● WHAT YOU HAVE TO DO:
Among the lines below, take the one holding "Lifestyle (484, 2358)", the one holding "carrés aux dattes (363, 484)", and all lines between them. Set them down exactly.

● GIVEN RECORDS:
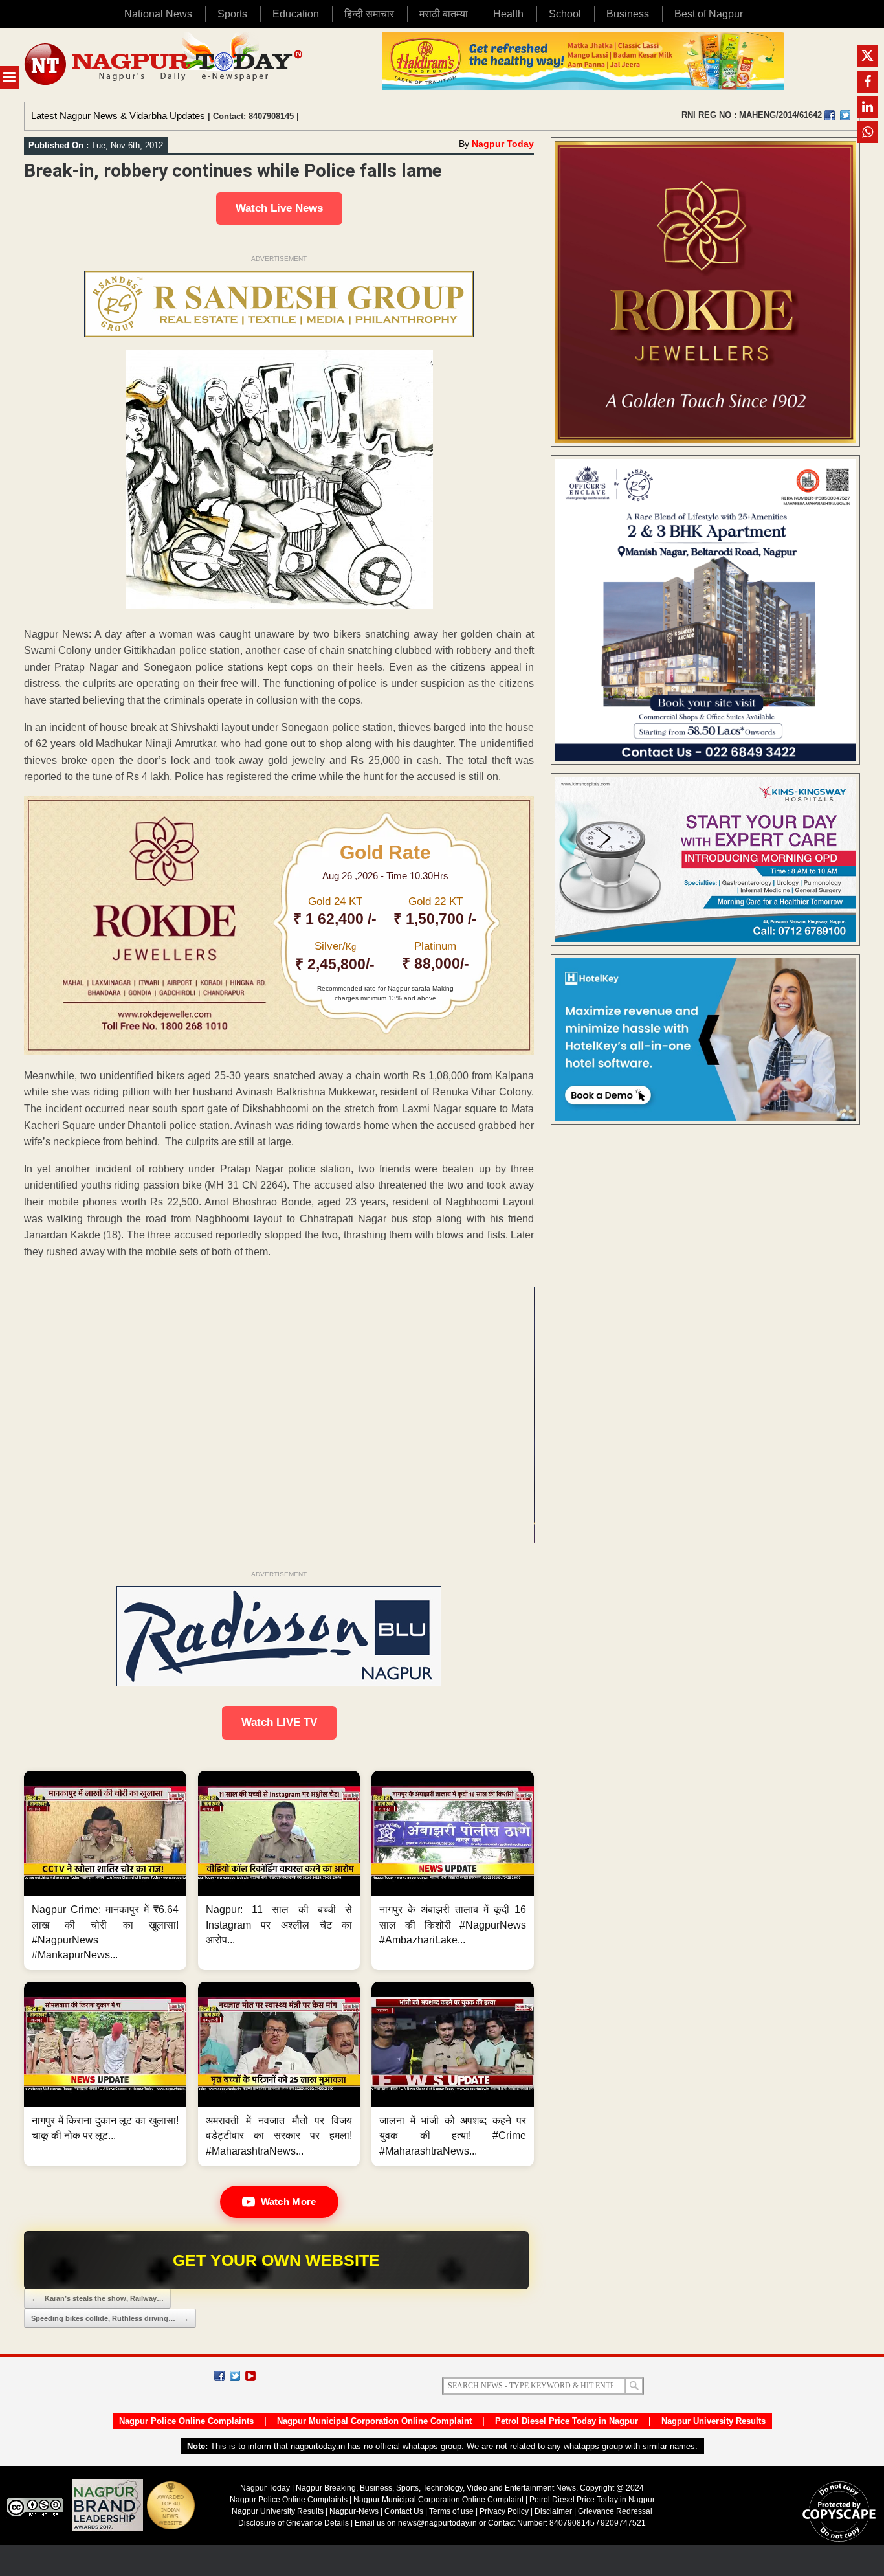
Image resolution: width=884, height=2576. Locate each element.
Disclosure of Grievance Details (293, 2522)
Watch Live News (279, 208)
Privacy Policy (504, 2511)
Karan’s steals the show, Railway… (97, 2298)
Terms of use (451, 2511)
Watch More (288, 2201)
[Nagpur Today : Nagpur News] (164, 65)
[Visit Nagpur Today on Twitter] (845, 115)
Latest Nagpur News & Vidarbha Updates (118, 115)
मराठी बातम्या (443, 13)
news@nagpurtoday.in (437, 2522)
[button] (105, 1870)
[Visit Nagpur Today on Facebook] (829, 115)
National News (158, 13)
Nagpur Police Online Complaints (186, 2421)
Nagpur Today (503, 144)
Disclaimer (554, 2511)
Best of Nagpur (708, 13)
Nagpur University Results (713, 2421)
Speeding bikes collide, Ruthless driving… (110, 2318)
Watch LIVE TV (279, 1722)
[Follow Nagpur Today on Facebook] (219, 2376)
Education (295, 13)
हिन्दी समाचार (369, 13)
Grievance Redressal (615, 2511)
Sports (232, 13)
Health (508, 13)
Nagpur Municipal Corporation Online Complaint (374, 2421)
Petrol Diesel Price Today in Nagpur (566, 2421)
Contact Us (403, 2511)
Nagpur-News (354, 2511)
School (565, 13)
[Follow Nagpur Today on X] (235, 2376)
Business (627, 13)
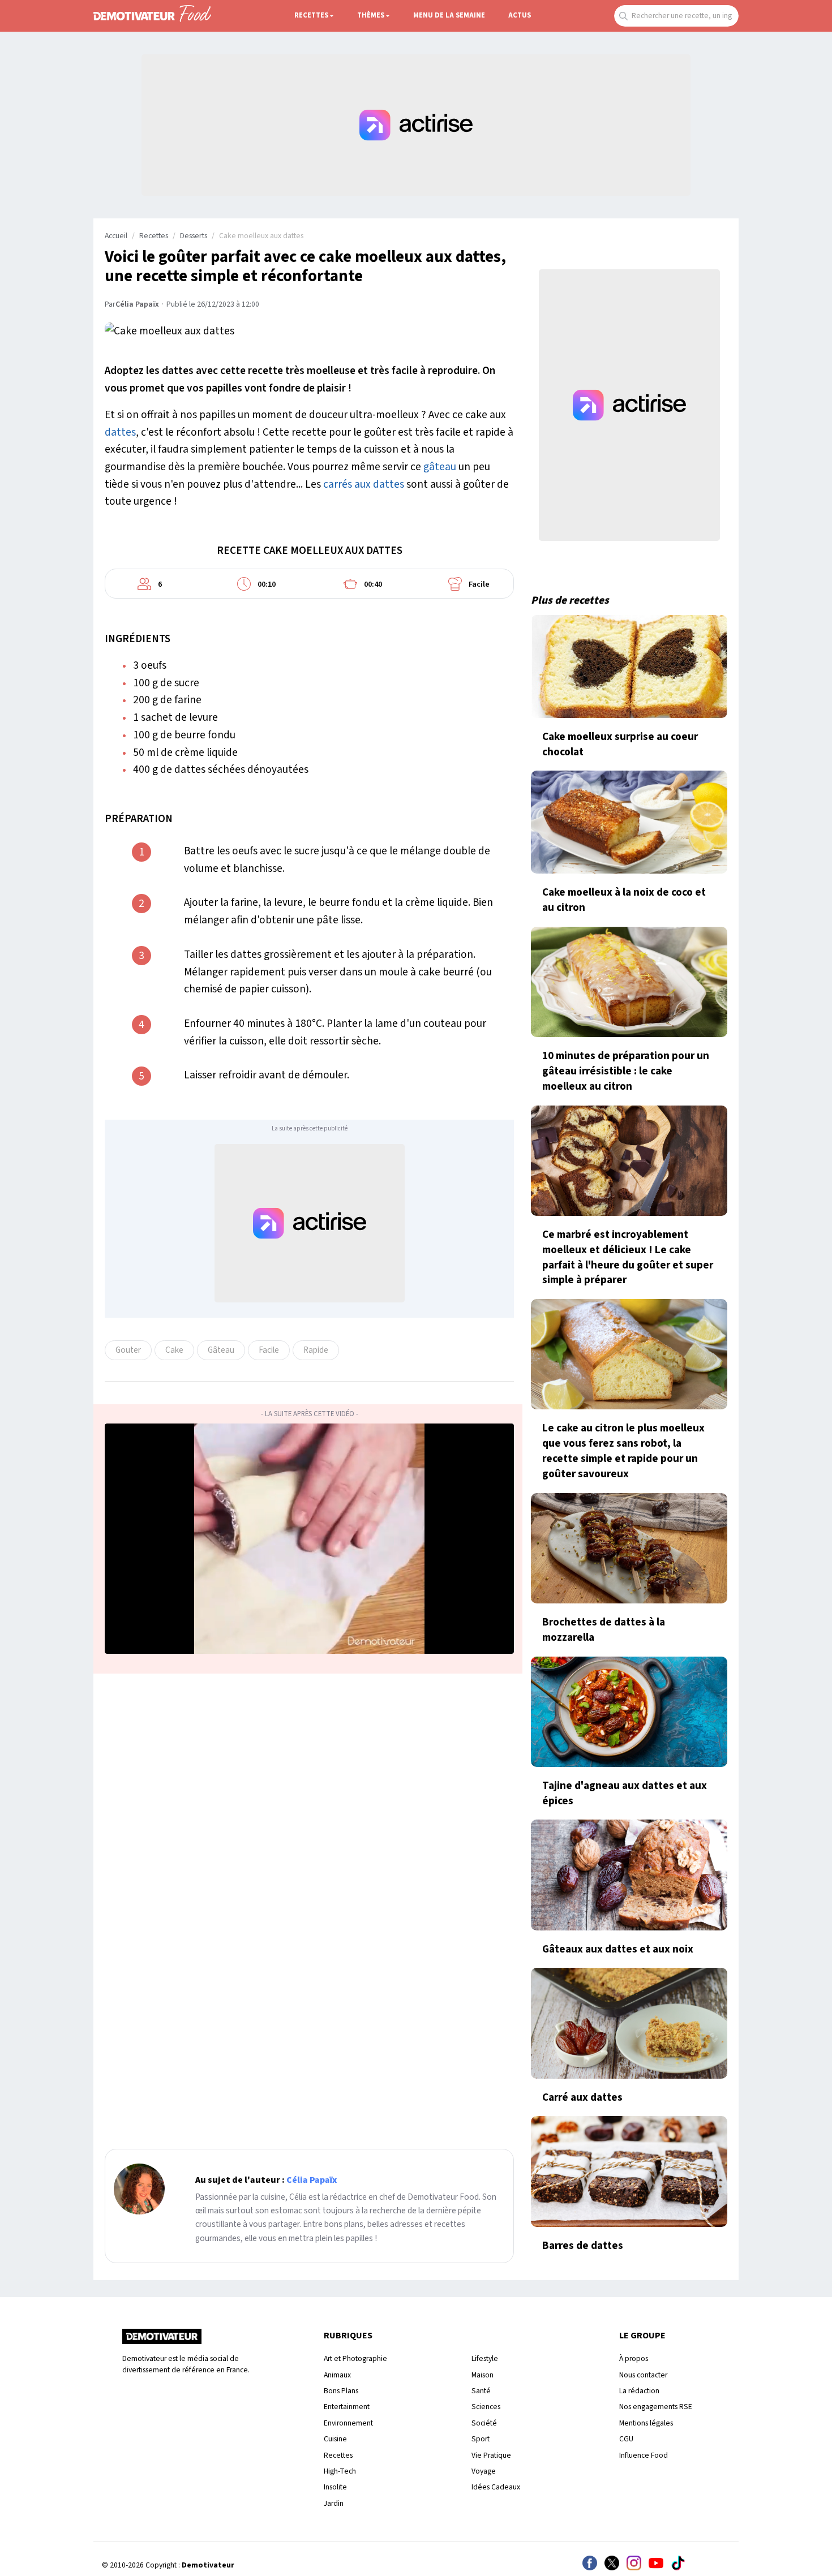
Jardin (334, 2503)
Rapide (315, 1350)
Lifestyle (484, 2358)
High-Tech (340, 2471)
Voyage (483, 2471)
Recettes (311, 15)
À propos (633, 2358)
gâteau (439, 467)
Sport (480, 2438)
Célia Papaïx (137, 304)
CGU (626, 2438)
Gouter (128, 1350)
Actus (519, 15)
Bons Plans (341, 2390)
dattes (120, 432)
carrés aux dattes (363, 484)
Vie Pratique (491, 2455)
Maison (482, 2374)
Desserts (193, 236)
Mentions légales (646, 2423)
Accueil (116, 236)
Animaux (337, 2374)
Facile (269, 1350)
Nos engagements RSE (655, 2406)
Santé (481, 2390)
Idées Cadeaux (495, 2487)
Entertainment (347, 2406)
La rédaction (639, 2390)
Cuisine (335, 2438)
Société (484, 2423)
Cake (174, 1350)
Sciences (485, 2406)
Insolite (335, 2487)
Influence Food (643, 2455)
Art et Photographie (355, 2358)
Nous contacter (643, 2374)
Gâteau (221, 1350)
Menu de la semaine (449, 15)
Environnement (348, 2423)
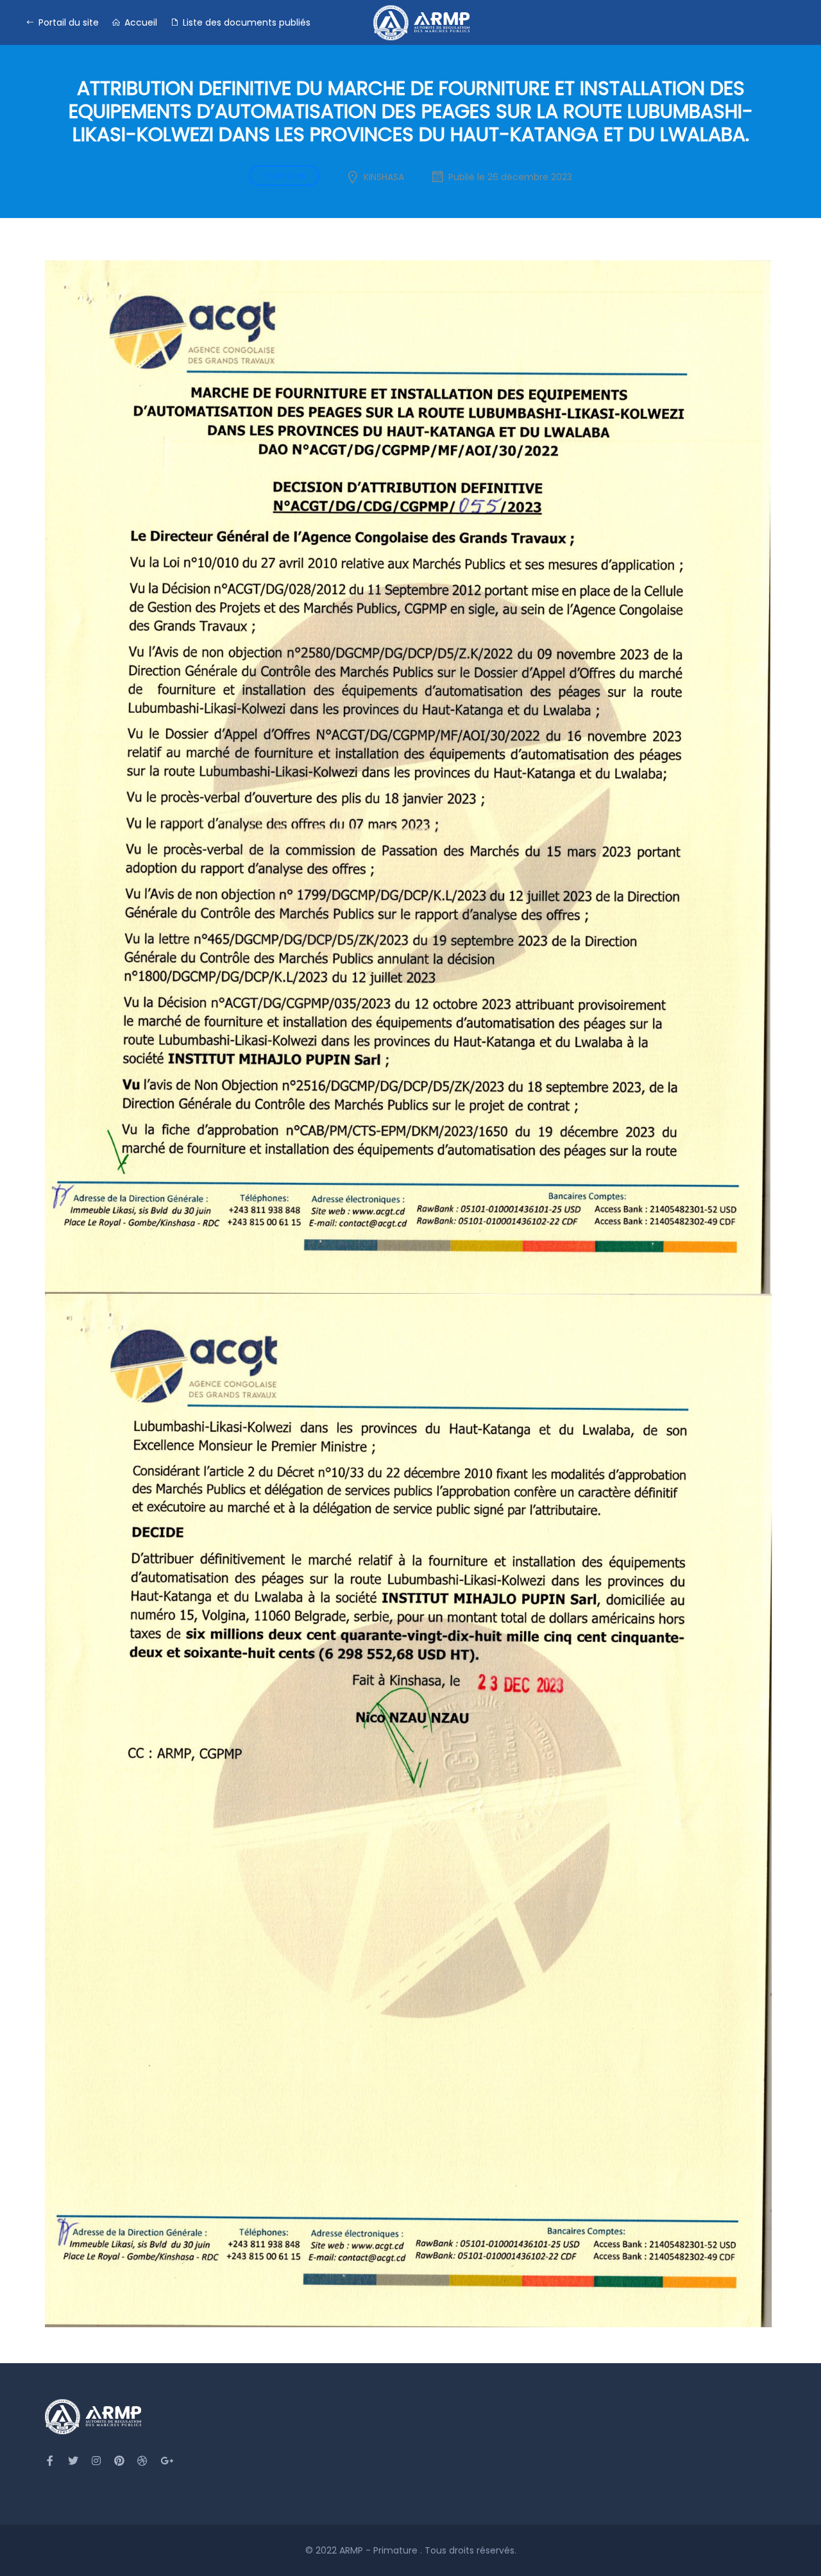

● THE COMPLETED TASK:
Lifestyle (484, 2358)
High-Tech (340, 2471)
Voyage (483, 2471)
Recettes (311, 15)
À propos (633, 2358)
gâteau (439, 467)
Sport (480, 2438)
Célia Papaïx (137, 304)
CGU (626, 2438)
Gouter (128, 1350)
Actus (519, 15)
Bons Plans (341, 2390)
dattes (120, 432)
carrés aux dattes (363, 484)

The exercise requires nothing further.